As you see, there are 1000 different opinions, heh.
My take is it’s about user patterns.
Every distro has different maintenance expectations, different tolerance for bugs and keeping stuff up to date and working. That’s the flavor difference: it’s all the same packages just served to you a different way.
As an example, Arch Linux has an expectation for the user to pay attention to maintenance. Read their excellent wiki. Update frequently, and pay attention to errors and warnings when you do. There is one version of Python, so update your stuff to work with out. The “reward” for being so hands on is stuff getting automatically fixed quickly.
CachyOS is just a preconfigured version of this, with presets and experimental features tailored for gaming. But it’s largely not divergent from the underlying Arch system: you could switch from an arch install to CachyOS packages with zero fuss.

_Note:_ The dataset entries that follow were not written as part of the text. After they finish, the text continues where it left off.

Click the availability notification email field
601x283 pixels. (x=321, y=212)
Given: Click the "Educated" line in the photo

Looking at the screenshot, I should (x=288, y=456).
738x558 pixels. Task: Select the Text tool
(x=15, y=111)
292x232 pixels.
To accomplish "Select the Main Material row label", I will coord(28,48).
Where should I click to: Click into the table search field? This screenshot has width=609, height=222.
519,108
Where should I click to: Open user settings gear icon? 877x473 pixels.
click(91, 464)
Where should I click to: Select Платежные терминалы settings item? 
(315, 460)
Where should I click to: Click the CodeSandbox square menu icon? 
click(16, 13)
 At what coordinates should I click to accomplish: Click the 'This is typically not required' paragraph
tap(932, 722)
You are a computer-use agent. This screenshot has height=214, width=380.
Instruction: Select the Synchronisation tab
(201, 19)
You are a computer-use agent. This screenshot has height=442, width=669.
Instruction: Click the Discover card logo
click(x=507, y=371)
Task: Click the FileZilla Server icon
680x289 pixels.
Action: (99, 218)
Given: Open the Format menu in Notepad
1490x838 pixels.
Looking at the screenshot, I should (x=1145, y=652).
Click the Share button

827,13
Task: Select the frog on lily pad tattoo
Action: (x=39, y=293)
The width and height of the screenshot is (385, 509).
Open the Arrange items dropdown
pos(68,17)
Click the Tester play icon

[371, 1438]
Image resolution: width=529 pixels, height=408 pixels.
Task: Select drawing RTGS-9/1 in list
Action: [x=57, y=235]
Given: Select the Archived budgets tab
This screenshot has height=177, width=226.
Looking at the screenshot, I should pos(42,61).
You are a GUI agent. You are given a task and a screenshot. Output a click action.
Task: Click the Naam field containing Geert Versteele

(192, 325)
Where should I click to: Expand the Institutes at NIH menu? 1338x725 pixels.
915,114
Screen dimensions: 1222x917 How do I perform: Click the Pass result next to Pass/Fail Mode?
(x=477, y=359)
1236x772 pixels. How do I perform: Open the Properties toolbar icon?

Contrast with Ubuntu. It is meant to be more “hands off” with staged and delayed updates. There are many versions of Python present in the same system, so old stuff works without changes. But the consequence is you may have to live with certain problems you run into, or risk breaking your system trying to fix them.
Fedora is somewhere in between, with the addition of an emphasis on free software. And a consequence of that is, for instance, no first party support for Nvidia. Bazzite builds on top of that by expensively modifying it into a stable platform for gaming, but you’re also dependent on a relatively small group of maintainers.
So I guess one question is how involved with your computer do you want to be?
This makes sense. Sometimes its better to run ‘helper’ programs in a remote container so configs and such are synced.
If they are trying to setup an inference server for cursor or something, though, you will need to run OSX. Linux does not support Metal acceleration (last I checked).